Una niña de cuatro años es raptada y asesinada por un muchacho de quince años. Como si la tragedia no fuera ya demasiado, como si la truculencia no fuera suficiente, luego la madre sale ante las cámaras llorando y aceptando su culpa y los medios complementan la data: estaba tomando y se amaneció en un hotel. Durante las siguientes horas, una horda de indignación prolifera en las redes sociales, por poco y piden que se apedree a la mujer, porque es la culpable, la que merece ser castigada tan igual que el responsable de la muerte de la niña inocente.

Y proliferan también en esas mismas redes los padres y madres ejemplares, tan perfectos y modélicos, pidiendo más palo para ella. Como si no hubiera mayor castigo que perder a una hija y sentirse responsable de esa tragedia, quieren más látigo aún para la mujer de 22 años, quieren que se hunda en un hoyo, que no vuelva a asomar la cabeza.
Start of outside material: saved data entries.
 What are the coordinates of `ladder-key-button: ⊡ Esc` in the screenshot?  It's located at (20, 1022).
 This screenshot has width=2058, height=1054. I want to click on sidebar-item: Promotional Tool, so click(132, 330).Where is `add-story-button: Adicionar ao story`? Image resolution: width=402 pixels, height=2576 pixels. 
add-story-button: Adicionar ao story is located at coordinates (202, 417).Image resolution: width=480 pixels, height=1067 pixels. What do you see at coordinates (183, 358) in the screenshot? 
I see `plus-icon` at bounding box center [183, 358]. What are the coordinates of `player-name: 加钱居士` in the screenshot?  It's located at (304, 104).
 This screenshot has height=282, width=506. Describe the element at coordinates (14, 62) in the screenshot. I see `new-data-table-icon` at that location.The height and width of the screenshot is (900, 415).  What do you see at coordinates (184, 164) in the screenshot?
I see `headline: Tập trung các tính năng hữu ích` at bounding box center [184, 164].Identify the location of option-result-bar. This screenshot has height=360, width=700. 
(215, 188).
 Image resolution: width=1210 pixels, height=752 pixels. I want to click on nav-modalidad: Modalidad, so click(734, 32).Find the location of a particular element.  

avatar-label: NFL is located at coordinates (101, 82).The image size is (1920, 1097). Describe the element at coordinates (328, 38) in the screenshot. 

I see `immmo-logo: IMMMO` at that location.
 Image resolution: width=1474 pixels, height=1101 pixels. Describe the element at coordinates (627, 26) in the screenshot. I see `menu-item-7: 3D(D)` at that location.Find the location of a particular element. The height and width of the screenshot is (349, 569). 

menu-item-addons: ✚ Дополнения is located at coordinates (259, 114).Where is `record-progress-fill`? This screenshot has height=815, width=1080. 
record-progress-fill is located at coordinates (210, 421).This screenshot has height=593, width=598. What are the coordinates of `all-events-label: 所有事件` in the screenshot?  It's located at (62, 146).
Y de las redes pasan a la calle, del palabreo a la acción. Van en grupo y quieren linchar a esa madre desnaturalizada que tuvo el pecado mortal de equivocarse y salir a divertirse unas horas, porque aunque tenga 22 años y sea una mujer cuya vida y pesares ignoramos, tiene que ser perfecta y sacrificada. Es más, su propia madre lo dice: que castiguen a mi hija.

Y mientras el ruido de las redes y de la calle clama por ver a esta desgraciada mujer en la horca, el menor que desapareció cruelmente a esa inocente criatura para siempre sigue sin ser ubicado y nadie se ocupa de él. Ni de los cientos o miles de hombres de su edad, más grandes, adultos y adultos mayores que pululan por este país listos para depredar la vida de cualquier mujer de cualquier edad.

Parece que solo esperaran que la madre de la niña se suicidara de tanto acoso. Y que otra vez una tragedia se vuelva a convertir en un espectáculo malsano.